| New CEO disclosure rules won't fix
the system |
|
|
In addition, companies will have to follow new disclosure
requirements regarding option grants, including listing the grant
date, the closing market price of company shares on that date if
it is greater than the exercise price, a description of the method
used to determine the exercise price if it's different than the
closing price, and the date the compensation committee granted the
award, if different than the grant date.
In other words, it won't be easy to pull off any
backdating shenanigans going forward.
Will these rules fix the problem?
Market pundits say the new disclosure rules will likely change the
way that boards structure pay packages. That's what they thought
in 1992, when the SEC last improved CEO pay disclosure rules.
Instead, compensation committees responded by structuring under-the-table
deals, enhancing pensions, deferred benefits and severance packages
-- stuff that was off the radar screen.
While the new rules will definitely improve information
flow, some shareholder activists say they don't go far enough: They
had also lobbied the SEC for stronger shareholder voting power on
matters of executive pay in particular and corporate governance
in general.
Lucian Bebchuk, a professor of law, economics and finance and director of the program on corporate governance at Harvard Law School, has been very vocal on this issue. With co-author Jesse Fried, Bebchuk wrote a book on the subject: "Pay Without Performance: The Unfulfilled Promise of Executive Compensation." There's no shortage of white papers that have been written since the book's publication.
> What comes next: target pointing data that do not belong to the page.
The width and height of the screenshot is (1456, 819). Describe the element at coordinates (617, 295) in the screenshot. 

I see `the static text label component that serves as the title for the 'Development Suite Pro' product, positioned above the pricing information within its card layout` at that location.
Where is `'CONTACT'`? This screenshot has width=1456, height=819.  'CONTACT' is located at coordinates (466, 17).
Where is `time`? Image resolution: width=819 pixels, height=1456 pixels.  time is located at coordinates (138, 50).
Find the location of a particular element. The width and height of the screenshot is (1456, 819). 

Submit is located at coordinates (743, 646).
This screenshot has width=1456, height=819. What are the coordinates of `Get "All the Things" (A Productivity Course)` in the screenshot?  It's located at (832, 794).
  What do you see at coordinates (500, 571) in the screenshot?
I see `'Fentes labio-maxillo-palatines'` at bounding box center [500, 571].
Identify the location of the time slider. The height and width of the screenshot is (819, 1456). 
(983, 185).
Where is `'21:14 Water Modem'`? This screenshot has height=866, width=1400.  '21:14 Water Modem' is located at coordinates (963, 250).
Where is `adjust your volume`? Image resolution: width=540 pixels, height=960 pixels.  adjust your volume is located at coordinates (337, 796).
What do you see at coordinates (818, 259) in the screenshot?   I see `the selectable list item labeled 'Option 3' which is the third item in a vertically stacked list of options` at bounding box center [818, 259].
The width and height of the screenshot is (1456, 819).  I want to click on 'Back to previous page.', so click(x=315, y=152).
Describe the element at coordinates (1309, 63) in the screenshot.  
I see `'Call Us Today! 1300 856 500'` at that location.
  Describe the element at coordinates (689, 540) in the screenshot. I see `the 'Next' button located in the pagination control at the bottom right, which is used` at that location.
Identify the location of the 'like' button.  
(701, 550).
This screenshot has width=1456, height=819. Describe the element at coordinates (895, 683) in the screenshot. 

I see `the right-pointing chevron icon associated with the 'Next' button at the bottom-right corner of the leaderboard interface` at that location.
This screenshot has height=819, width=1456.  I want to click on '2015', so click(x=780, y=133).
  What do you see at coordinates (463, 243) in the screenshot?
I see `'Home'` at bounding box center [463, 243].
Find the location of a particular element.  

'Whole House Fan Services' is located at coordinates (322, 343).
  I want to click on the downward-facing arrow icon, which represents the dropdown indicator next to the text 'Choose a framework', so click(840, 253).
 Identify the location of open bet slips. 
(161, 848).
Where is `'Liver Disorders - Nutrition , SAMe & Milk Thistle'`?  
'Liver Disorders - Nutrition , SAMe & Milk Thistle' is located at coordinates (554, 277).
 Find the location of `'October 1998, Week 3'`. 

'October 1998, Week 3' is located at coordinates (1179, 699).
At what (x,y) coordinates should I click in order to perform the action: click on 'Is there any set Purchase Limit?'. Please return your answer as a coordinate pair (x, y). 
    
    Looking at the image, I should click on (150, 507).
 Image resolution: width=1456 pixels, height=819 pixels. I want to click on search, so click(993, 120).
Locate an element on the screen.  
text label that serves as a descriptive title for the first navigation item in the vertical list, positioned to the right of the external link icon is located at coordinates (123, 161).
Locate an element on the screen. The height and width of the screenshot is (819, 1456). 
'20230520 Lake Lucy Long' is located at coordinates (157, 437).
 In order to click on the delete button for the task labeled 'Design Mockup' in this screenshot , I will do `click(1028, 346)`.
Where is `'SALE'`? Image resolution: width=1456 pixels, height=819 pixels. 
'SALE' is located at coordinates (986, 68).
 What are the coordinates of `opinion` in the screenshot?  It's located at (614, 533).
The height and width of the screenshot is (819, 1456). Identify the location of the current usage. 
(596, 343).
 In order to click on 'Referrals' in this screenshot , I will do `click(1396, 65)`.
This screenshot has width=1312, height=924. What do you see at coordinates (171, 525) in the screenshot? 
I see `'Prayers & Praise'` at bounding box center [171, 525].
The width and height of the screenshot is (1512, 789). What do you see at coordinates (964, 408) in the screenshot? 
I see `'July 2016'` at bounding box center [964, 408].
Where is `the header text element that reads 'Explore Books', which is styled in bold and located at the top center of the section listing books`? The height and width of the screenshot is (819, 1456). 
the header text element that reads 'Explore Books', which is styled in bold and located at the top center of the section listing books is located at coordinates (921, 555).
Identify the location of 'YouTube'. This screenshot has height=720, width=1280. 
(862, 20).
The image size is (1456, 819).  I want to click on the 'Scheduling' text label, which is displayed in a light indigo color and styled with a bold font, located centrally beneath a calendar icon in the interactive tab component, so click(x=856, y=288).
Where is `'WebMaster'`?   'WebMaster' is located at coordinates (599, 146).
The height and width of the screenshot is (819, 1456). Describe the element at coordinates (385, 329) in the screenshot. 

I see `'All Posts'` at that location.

In a recent commentary in The Financial Times, Bebchuk
wrote, "To ensure that directors focus on shareholder interests,
they must be made not only independent of insiders but dependent
on shareholders."
He calls for greater shareholder powers to remove directors who don't serve shareholder interests. Often, these board members are themselves current or former CEOs, and their relationships with the managements they're supposed to oversee can be too cozy for shareholder comfort.
In a study Bebchuk released a couple of years ago,
he tracked the ratio of CEO pay to that of the average worker. In
1980, it was 42 to 1; in 1991, it was 140 to 1, and in 2002 it was
500 to 1. The top five executives are taking a bigger slice of company
profits, he revealed. In 1993, their pay represented 4.8 percent
of profits; in 2003, that share grew to 10.3 percent, he wrote.